Pete,
Thanx for your detailed explanations.
> Maybe... But as I say above, I think that we may find we are dealing
> with slightly different types of relationship in different cases. So,
> for the moment at least, I'm inclined to settle for coining the specific
> properties we need here. If the Usage Board or another party wants to
> create a more generalised set of properties then they can do so - but if
> they were tied to the dcterms:hasPart/dcterms:isPartOf properties then
> we wouldn't be able to use them in the DC CD AP because the "Part" is
> the Sub-Collection, not the Item.
I don't feel strongly against this. You are basically saying in collection descriptions we want to differentiate the parent-child relationships of a "collection and sub-collection" vs. "collection and item".
However, I want to get a couple of things off my chest (more to air them rather as niggling thoughts at the back of my mind than to say we are doing it wrong)...
1. The Relation hierarchy qualifiers are non-specific anyway - "The described resource includes the referenced resource either physically or logically", so at that level of thinking hasPart could happily be used for both sub-collections and items. For the AP we may want to differentiate them, but I would think in DCMES-15 they would probably both be considered "hasPart". Though hasPart is already a qualifier, so we probably can't further qualify this (or is it acceptable to use "refines" to a third level?).

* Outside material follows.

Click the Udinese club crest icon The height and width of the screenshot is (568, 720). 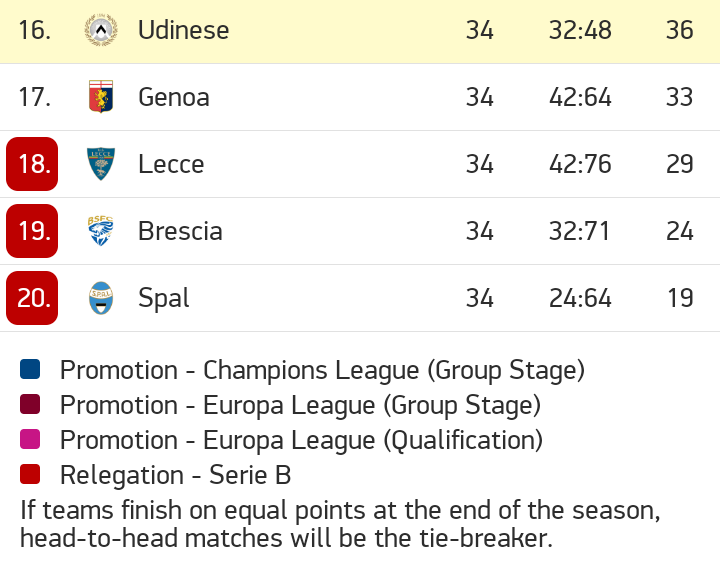pos(101,30)
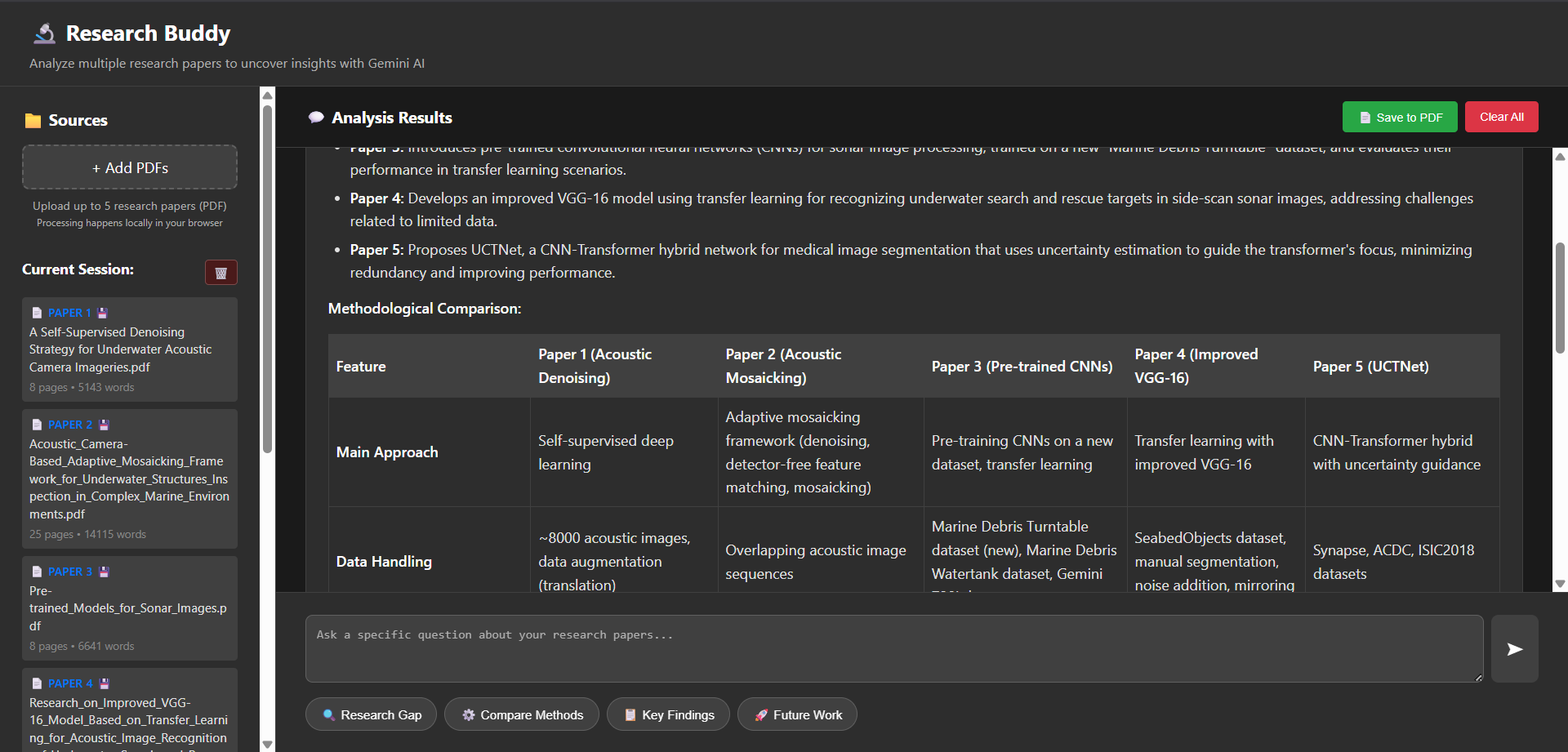Select the Research Gap quick prompt

coord(371,714)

2. To me the spirit of DC/resource discovery is "we understand there are differences (eg. artist vs author), but in the interests of accessing heterogeneous resources, let's agree to call these the same thing (eg. creator) as they are more or less similar". I guess we need to be careful we aren't creating a complex metadata scheme in our APs to support resource "use" rather than just resource "discovery". Is making a new element for this collection-item relationship that sits _outside_ the DCMES-15 really improving resource discovery?